The result is a release cadence that feels unusually alive for a Microsoft desktop tool. PowerToys updates are not always headline-grabbing, but they accumulate. A new utility here, a refinement there, a Command Palette improvement, a Keyboard Manager adjustment, a bug fix for an edge case — the suite keeps moving.
Windows cannot move that way, and it probably should not. The operating system has a vastly larger compatibility surface. But Microsoft can still learn from the PowerToys model. Users respond well when improvements are concrete, optional, and explained plainly.
The irony is that PowerToys may now be doing too good a job. It is showing that many Windows frustrations are not unsolvable. They are merely unprioritized.

The 1.0 Question Now Hangs Over the Whole Project​

PowerToys 0.99 naturally invites speculation about a 1.0 release. Version numbers are not destiny, but they carry meaning. After years of steady expansion, the project is approaching a psychological milestone that Microsoft can use to define what PowerToys is supposed to be.
A 1.0 release could simply mean stability. It could mean the suite is mature enough for broader recommendation. It could mean Microsoft is ready to draw a clearer line between experimental utilities and supported everyday tools.

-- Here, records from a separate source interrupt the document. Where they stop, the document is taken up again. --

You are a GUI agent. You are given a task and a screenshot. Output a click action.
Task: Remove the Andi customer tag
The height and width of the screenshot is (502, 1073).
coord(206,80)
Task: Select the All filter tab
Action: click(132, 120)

Or it could mean very little, with the project continuing as before.
The better move would be to use the milestone to create a graduation framework. Microsoft should say, in effect, that PowerToys has three lanes: experimental utilities that may change quickly, advanced utilities that will remain optional, and broadly useful utilities that are candidates for Windows integration.
Power Display belongs in that third conversation. Grab And Move probably does too. FancyZones has belonged there for years, though its full complexity may be better suited to PowerToys than to default Windows. Command Palette is another obvious candidate, especially as Microsoft tries to modernize search, launch, and command surfaces across Windows.
The question is not whether Windows should swallow PowerToys whole. It should not. The question is whether Microsoft can recognize when an optional utility has become an argument against the default OS.

The New Monitor Menu Makes an Old Windows Lesson Hard to Ignore​

The most concrete lesson from PowerToys 0.99 is that Windows users still want practical control more than spectacle. Power Display and Grab And Move are not glamorous, but they clarify where Microsoft should focus if it wants Windows 11 to feel better in daily use.
  • Power Display gives Windows users a cleaner way to control compatible external monitors from the system tray instead of relying on physical monitor menus.
  • Grab And Move reduces the precision tax of window management by letting users move or resize windows without targeting the title bar or edge.
  • Both features are currently better understood as preview-quality PowerToys utilities than as finished native Windows components.
  • Microsoft should treat PowerToys as a public incubation channel and create a clearer path for the most broadly useful utilities to graduate into Windows.
  • Enterprise adoption will depend on sensible defaults, policy controls, and documentation rather than enthusiasm alone.
  • The strongest case for native integration is not novelty; it is the removal of daily friction that Windows users have tolerated for too long.
PowerToys 0.99 is another reminder that the Windows desktop still has room to become calmer, more coherent, and more respectful of the people who use it all day. Microsoft does not need to turn every PowerToy into a Windows feature, and it should resist the temptation to inflate the operating system with every clever experiment. But when a tool fixes something as basic as monitor control or window movement, the burden of proof shifts. The question is no longer why PowerToys added it; it is why Windows still has not.